Daulat Pangan Indonesia yang Belum Tercapai
Daulat Pangan Indonesia yang Belum Tercapai

Daulat Pangan Indonesia yang Belum Tercapai – Indonesia merupakan negara kepulauan terbesar di dunia yang terdiri dari 17.504 pulau. Secara geografis Indonesia dilewati oleh garis khatulistiwa dan diapit oleh dua benua, yaitu benua Australia dan benua Asia. Sejak zaman sebelum kemerdekaan Indonesia, dan pada zaman kerajaan kuno, Indonesia telah menjadi negara dengan letak yang strategis dan menjadi persinggahan penting bagi jalur perdagangan. Dari Sabang di ujung Aceh sampai Merauke di tanah Papua, Indonesia terdiri dari berbagai suku bangsa, bahasa, dan agama. Berdasarkan rumpun bangsa (ras), Indonesia terdiri atas bangsa asli pribumi yakni Mongoloid Selatan/Austronesia dan Melanesia di mana bangsa Austronesia yang terbesar jumlahnya dan lebih banyak mendiami Indonesia bagian barat.

Kondisi umum seperti ini juga didukung oleh kekayaan dan potensi alam Indonesia, salah satu alas an mengapa Indonesia pernah dijajah bukan lagi sebuah rahasia, karena rempah-rempah dan berbagai macam tanaman komoditi mampu diproduksi dengan baik di tanah Nusantara. Indonesia bisa dikatakan negara dengan potensi agraria yang kuat dan produktif karena memiliki iklim tropis yang tidak perlu mengalami musim dingin. Hal ini, tentu saja merupakan sebuah kesempatan untuk mendorong Indonesia menjadi negara dengan kekuatan ekonomi yang perkasa dan mandiri. Namun, hal tersebut bukan sebuah proses dan jalan mudah untuk dicapai.

Baca Juga: Indonesia dan Sistem Pendidikan Ideal

UU Nomor 18 Tahun 2012

Indonesia memiliki amanat undang-undang untuk mewujudkan kedaulatan pangan, yaitu Undang-Undang Nomor 18 Tahun 2012. Kedaulatan pangan artinya, Indonesia mampu meningkatkan kemampuan produksi pangan melalui penyediaan sarana produksi pertanian, menyediakan pangan yang beraneka ragam, tentunya pangan yang aman, bermutu dan bergizi. Tujuan dari kedaulatan pangan adalah meningkatkan pengetahuan dan kesadaran masyarakat tentang pangan yang bermutu dan aman, meningkatkan kesejahteraan bagi petani, nelayan, pembudi daya ikan, dan pelaku usaha pangan. Serta, melindungi dan mengembangkan kekayaan sumber daya pangan nasional.

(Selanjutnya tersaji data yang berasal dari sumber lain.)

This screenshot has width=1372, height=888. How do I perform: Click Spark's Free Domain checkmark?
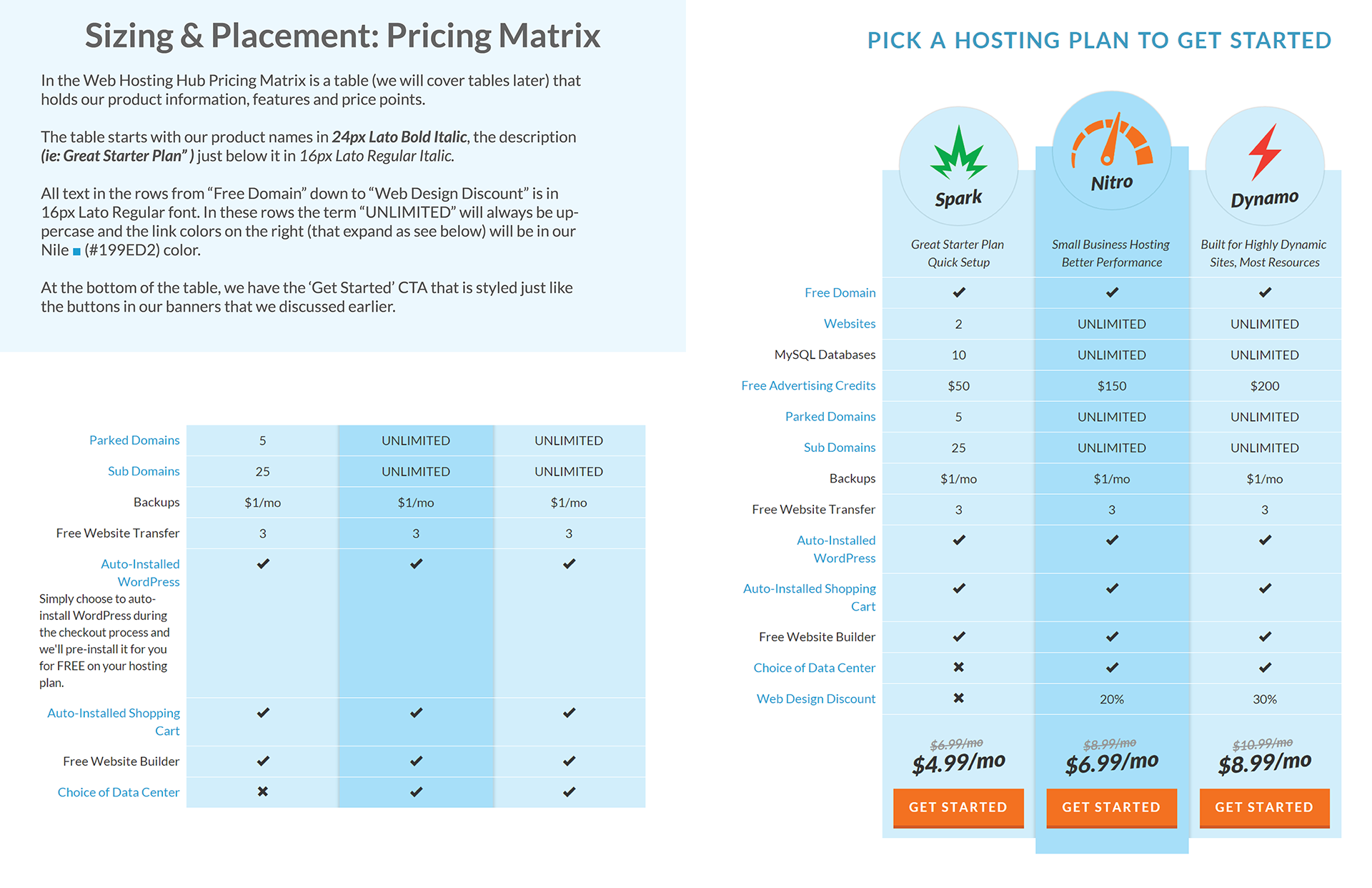click(959, 292)
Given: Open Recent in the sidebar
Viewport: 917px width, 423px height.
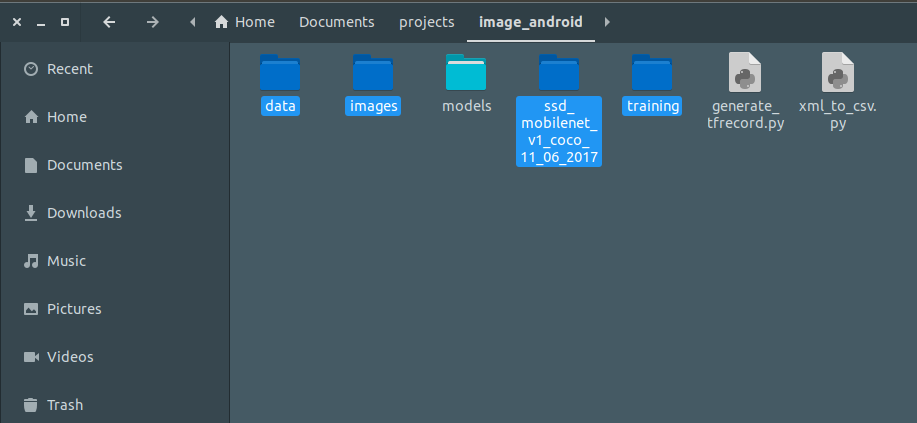Looking at the screenshot, I should [x=70, y=69].
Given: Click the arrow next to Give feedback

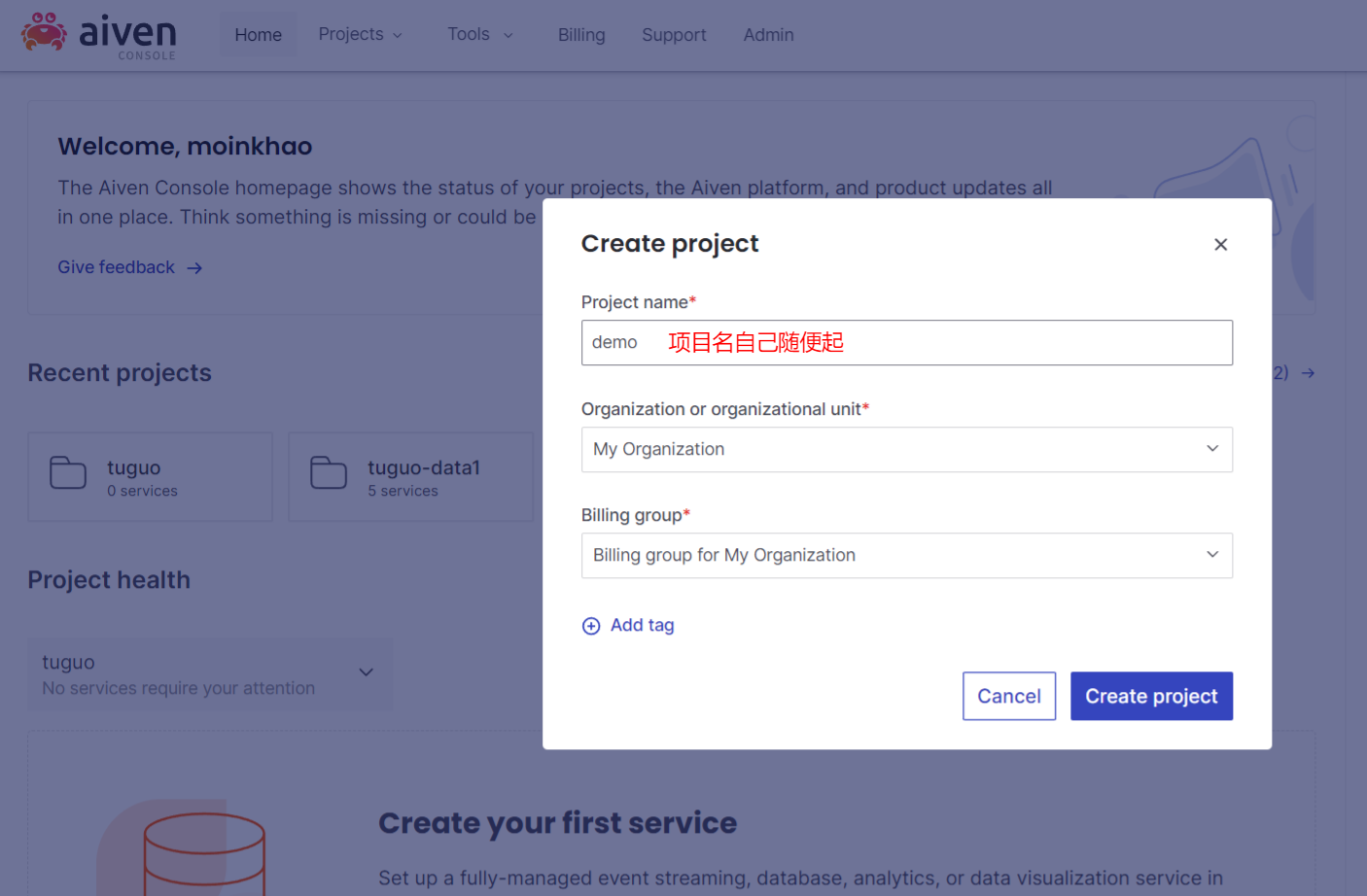Looking at the screenshot, I should [194, 268].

Kebijakan, peraturan dan catatan kelam bangsa yang pernah dijajah meninggalkan luka-luka bagi bangsa ini untuk bangkit dan mampu berdaulat. Bahkan, semakin ke sini, tingkat produktifitas pertanian tidak kunjung membaik. Tidak jarang Indonesia bahkan justru mengimpor hasil pertanian seperti beras, jagung, kedelai dari negara lain. Seharusnya, hal ini hanya terjadi jika dan hanya jika Indonesia kekurangan hasil pertanian untuk kecukupan kebutuhan. Adanya kesalahpahaman dan kurang nya komunikasi antara pemerintah dan kebutuhan rakyat masih menjadi pertanyaan besar dan membutuhkan penyelesaian nyata. Misalkan, tidak menyeragamkan pangan pokok antara wilayah penghasil beras dengan wilayah pengahasil umbi-umbian. Masyarakat dan pemerintah mampu menyesuaikan kebutuhan dengan hasil alam di wilayahnya sendiri tanpa harus melakukan penyeragaman. Hal tersebut justru menyebabkan ketimpangan pada sektor ekonomi.